Ces terres font partie du territoire ancestral des Garífuna et ont été illégalement aliénées par la municipalité de Trujillo à la fin des années 1970.
Le contexte du conflit
Entre 1887 et 1901, les présidents Luis Bográn et Manuel Bonilla ont accordé aux Garífuna de la région deux parcelles de terre, l’une de 5 000 et l’autre de 2 000 hectares. De cette manière, ils se sont vu garantir les pleins droits sur leurs terres ancestrales.
Malgré le fait que la législation nationale et les conventions internationales ratifiées par le Honduras, notamment l’Article 100 de la loi sur la propriété et la Convention 169 de l’OIT sur les peuples autochtones interdisent l’achat et la vente de terres faisant l’objet d’un titre communautaire, en 1978, le maire de Trujillo a donné la pleine possession d’une partie de cette terre ancestrale au syndic municipal.
Vingt jours plus tard, le syndic l’a transféré à un citoyen américain, et ainsi de suite jusqu’à ce qu’il tombe entre les mains de Carrol Campbell et la société Bienes y Raíces Juca SRL, qui ont subdivisé cette partie des terres ancestrales en lots à vendre.
« Il y a des vices liés à l’origine des terres qui traînent dans ce conflit. La municipalité ne pouvait pas vendre le terrain, et encore moins à un autre fonctionnaire, et le premier acheteur ne pouvait pas le céder à un étranger. Tous ces actes sont nuls et non avenus », a déclaré à La Rel, Edy Tabora, de l’équipe de défense des deux jeunes femmes.
En fait, le terrain récupéré se trouve à moins de 300 mètres de la plage. Les constitutions de 1965 et de 1982 interdisent aux étrangers d’acquérir des terres dans une bande de 40 km de large le long du littoral.
En outre, à partir des années 1990, l’Institut national agraire (INA) a commencé à assainir et à individualiser le territoire ancestral des Garífuna et, en 2005, a accordé de nouveaux titres à des communautés, dont Cristales et Río Negro.
« Il s’agit d’une méthodologie perverse qui a été utilisée dans de nombreux cas liés au pillage et à la dépossession des terres garífunas. »

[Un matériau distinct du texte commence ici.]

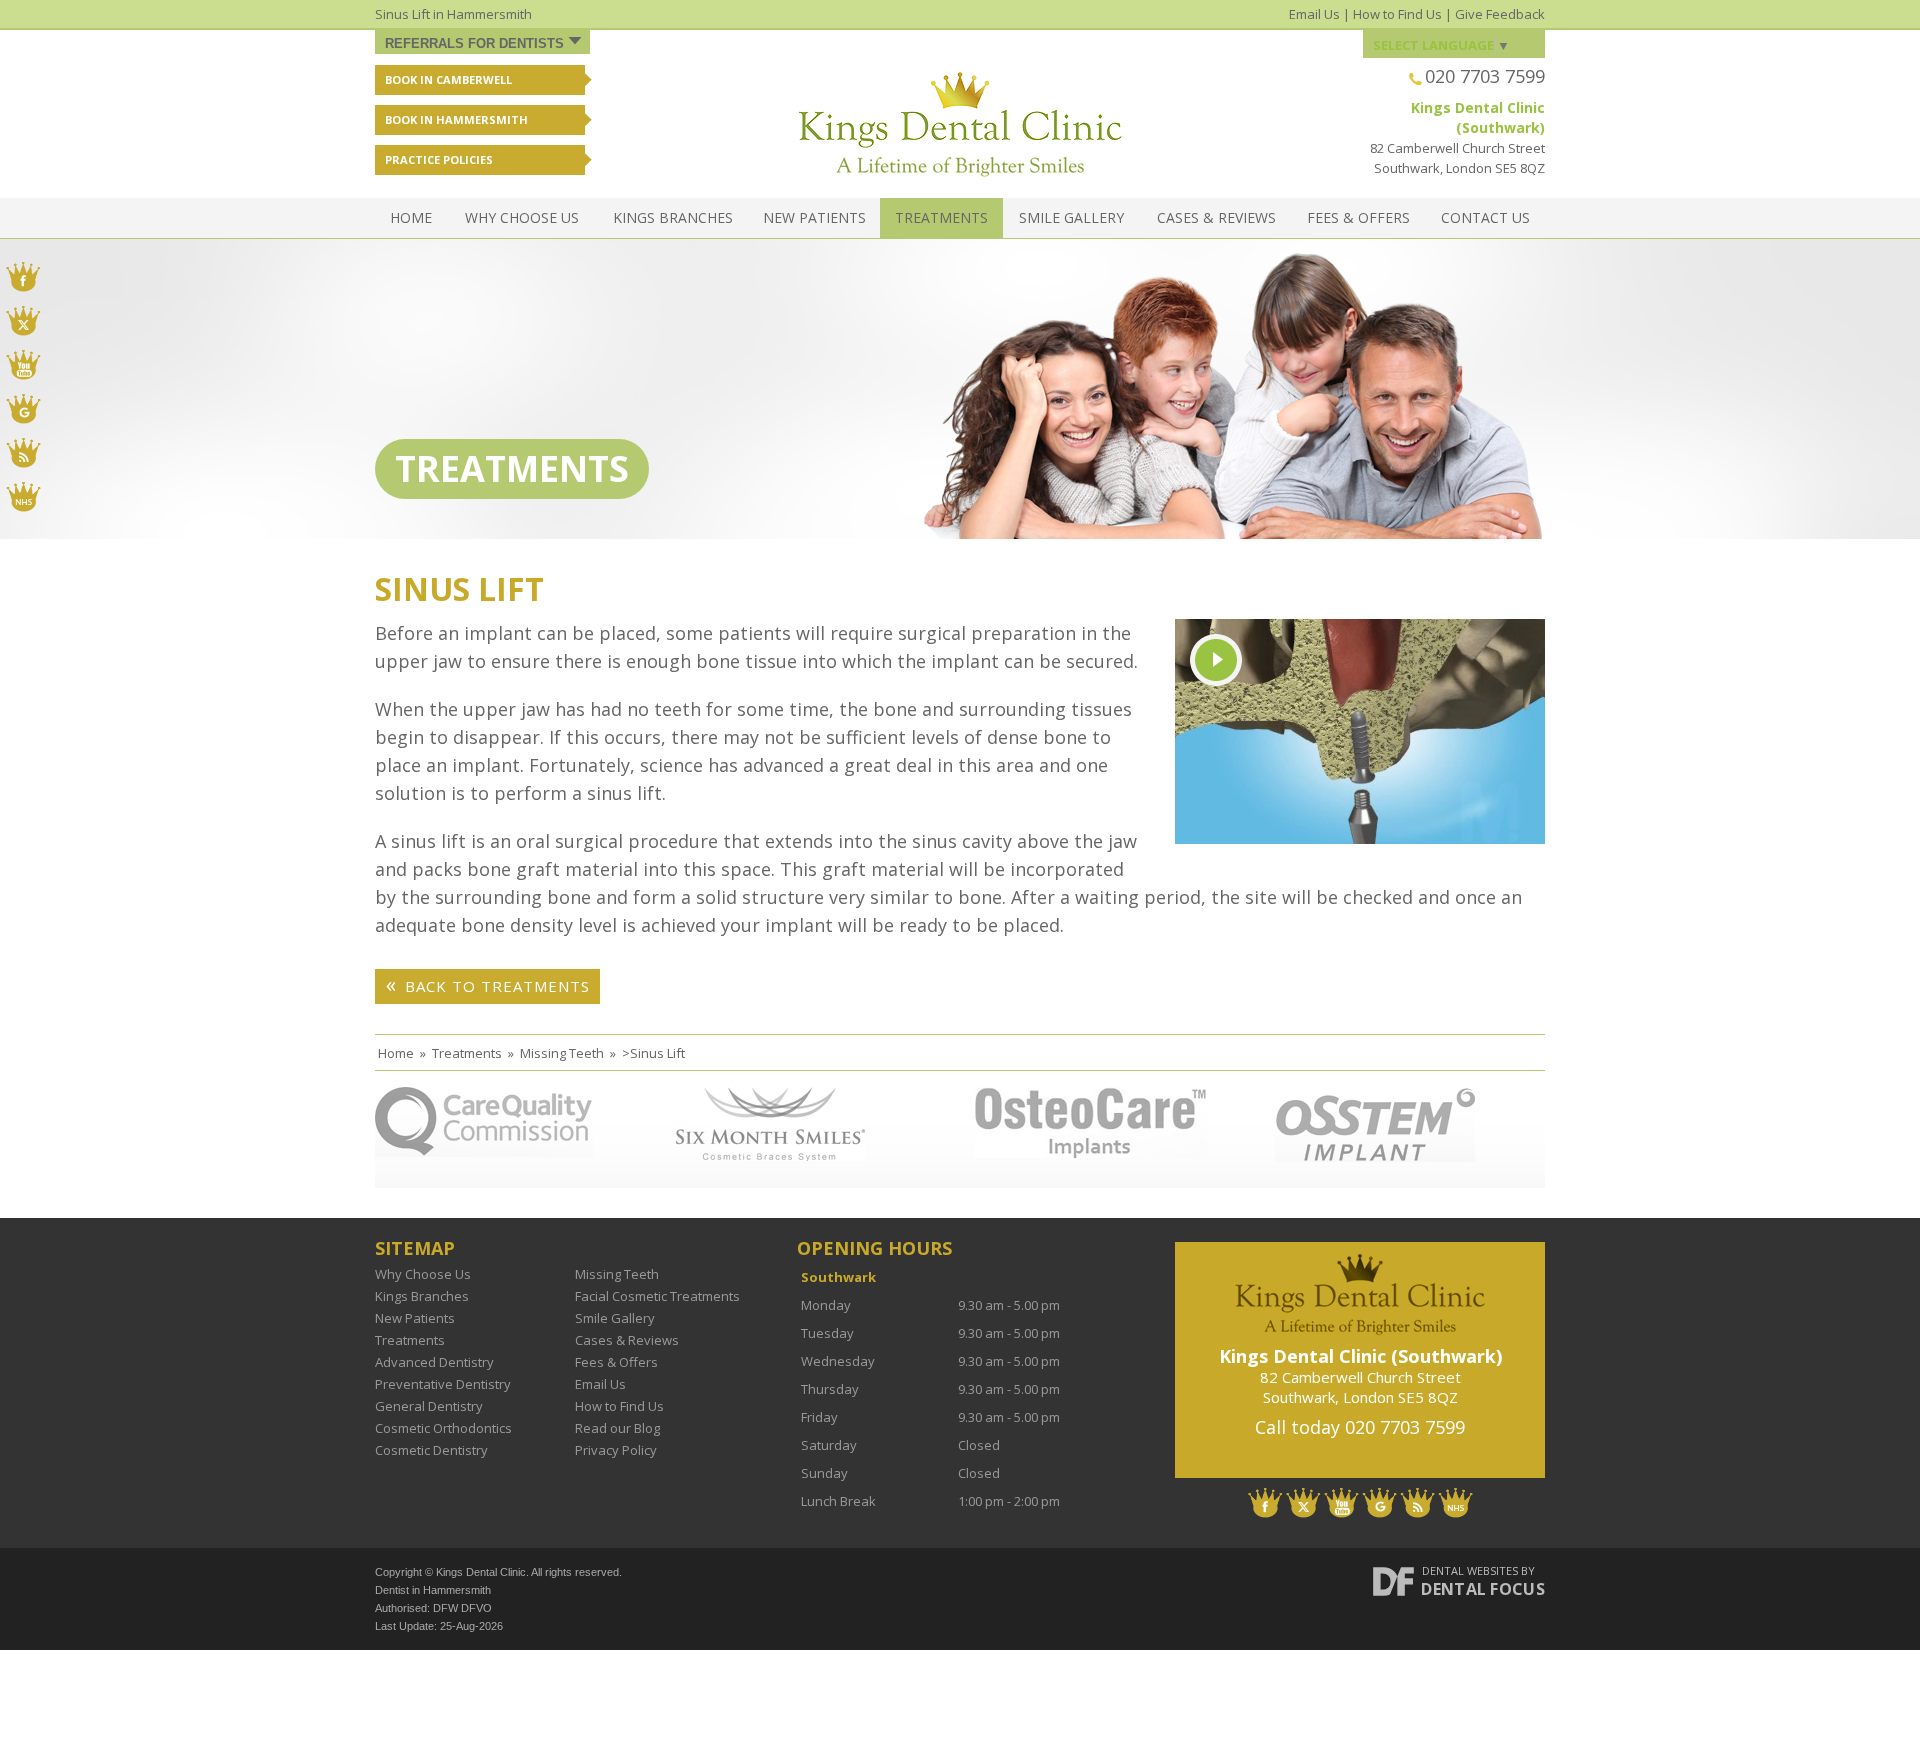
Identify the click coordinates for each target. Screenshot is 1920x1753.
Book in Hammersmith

Il existe deux titres qui accordent les pleins pouvoirs au peuple Garífuna. De plus, comme le souligne la Cour Interaméricaine des Droits Humains dans son arrêt sur la communauté de Punta Piedra, tant la propriété collective que la possession traditionnelle de la terre doivent être respectées », a expliqué Tabora.
Défendre le territoire
En définitive, le peuple Garífuna récupère le territoire ancestral que la faiblesse institutionnelle, la corruption rampante et l’insatiabilité du grand capital national et transnational lui ont enlevé.
« Ces dernières années, l’État s’est consacré à la destruction des droits collectifs des peuples autochtones et noirs. La criminalisation des défenseur.e.s du territoire ancestral garifuna est une stratégie d’expulsion », déclare l’OFRANEH.
« Marianela et Jenifer ne sont pas des criminelles. Assez de persécuter, de criminaliser et de poursuivre le peuple Garifuna », a déclaré la leader Miriam Miranda.
La décision du juge de poursuivre pénalement les deux défenseures en est un exemple, alors que le nouveau code pénal prévoit que lorsqu’il y a des conflits sur des titres fonciers impliquant des peuples autochtones ou des organisations paysannes, l’affaire doit être traitée par une procédure civile.
« Lorsqu’il y a une occupation légitime des terres, l’État, au lieu d’enquêter sur les véritables usurpateurs, s’en prend aux propriétaires légitimes », a conclu M. Tabora.
Suite à la décision du tribunal, l’équipe de défense a déposé un appel, que le tribunal devrait traiter dans les prochains mois.